Artículo publicado en la tribuna de El Periódico Extremadura el 16 de junio de 2021
El asesinato de George
Floyd a manos de un agente de policía de Mineápolis y la posterior reacción
social arrojan un diagnóstico desolador sobre el estado de salud del sistema
político estadounidense: la sensación de que la democracia más antigua del
mundo contemporáneo está al borde del colapso, con una sociedad fracturada por un
gobierno que está azuzando el racismo, la homofobia y la misoginia hasta
extremos insoportables.
Antes de sucumbir por completo al desánimo,
tendríamos que ser capaces de analizar cuáles son los fines que persigue la
polarización política a la que estamos siendo sometidos los ciudadanos de ambas
orillas del Atlántico.
Debido al influjo de los medios de
comunicación, solemos asociar el racismo con fenómenos extremos de brutalidad
policial o con actos terroristas como el que tuvo lugar en Charleston hace
ahora cinco años. Sin embargo, por más que el racismo aparezca como la
encarnación del mal radical, no deja de ser un fenómeno bastante cotidiano del
que todos podemos ser partícipes en tanto que sujetos susceptibles de ser
tensionados hasta perder las facultades de discernimiento que nos humanizan.
En La monarquía del
miedo, Martha Nussbaum explica cuáles son las conexiones causales entre el
racismo y el miedo, la primera de las emociones desde el punto de vista
genético y la única capaz de intoxicarnos con la ira, la envidia o el asco hacia
el diferente. El miedo aparece, entonces, conectado con el deseo monárquico de
control. Solo con tocar la tecla
adecuada de nuestro sistema límbico -la parte del cerebro encargada de regular
las emociones- es posible convertir a poblaciones pacíficas en hordas de supremacistas
que gritan al unísono “una persona, una nación, un país sin inmigración” y que
son capaces de portar sin pudor símbolos nazis junto con banderas de la
Confederación. Así lo hicieron muchos de los manifestantes de Charlottesville,
un año después de que Trump fuera elegido presidente de Estados Unidos.

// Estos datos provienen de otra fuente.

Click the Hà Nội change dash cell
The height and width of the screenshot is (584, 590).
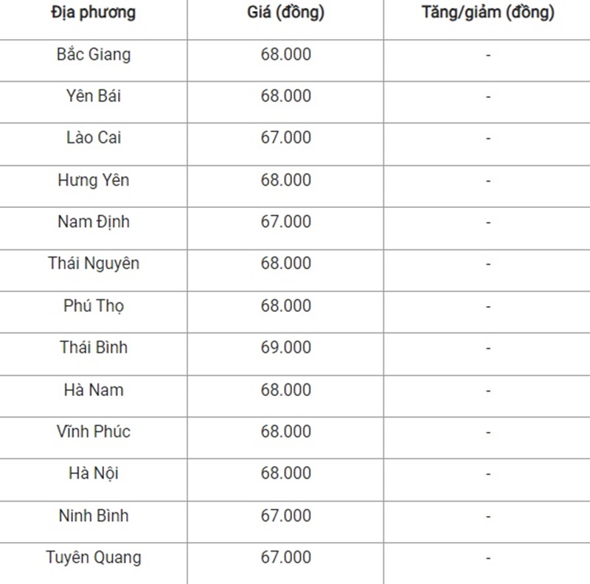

El miedo se manifiesta en el sentimiento
de vulnerabilidad razonable que un ser humano tiene cuando teme perder su
trabajo o cuando piensa que puede sufrir una enfermedad sin la protección
sanitaria adecuada. Experimentar tal sensación nos sitúa en el lugar imaginario
descrito por Isaac Rosa en El país del miedo, un estado mental en el que
grupos de delincuentes, inmigrantes sin escrúpulos, adolescentes violentos,
grupos marginales o incluso la policía, cometen delitos, abusos y violaciones.
Cuando somos atenazados por este temor
irracional nos transformamos en seres profundamente narcisistas y antisociales,
incapaces de ningún tipo de colaboración o compasión. Es como si, de repente,
adoptáramos la forma de un reptil primitivo, preocupado únicamente por
sobrevivir, que se vuelve más peligroso a medida que aumenta su sensación de
vulnerabilidad física y de muerte.
Ser intoxicados de esta manera nos predispone
a aceptar liderazgos que ofrecen formas abusivas de protección a cambio de convertir
en enemigos a quienes piensan diferente. Debemos desterrar de la arena política
cualquier retórica que alimente esta polarización social basada en el odio o en
cualquier otro tipo de desprecio total del adversario político. Solo así conseguiremos
extinguir las peores metamorfosis del animal humano.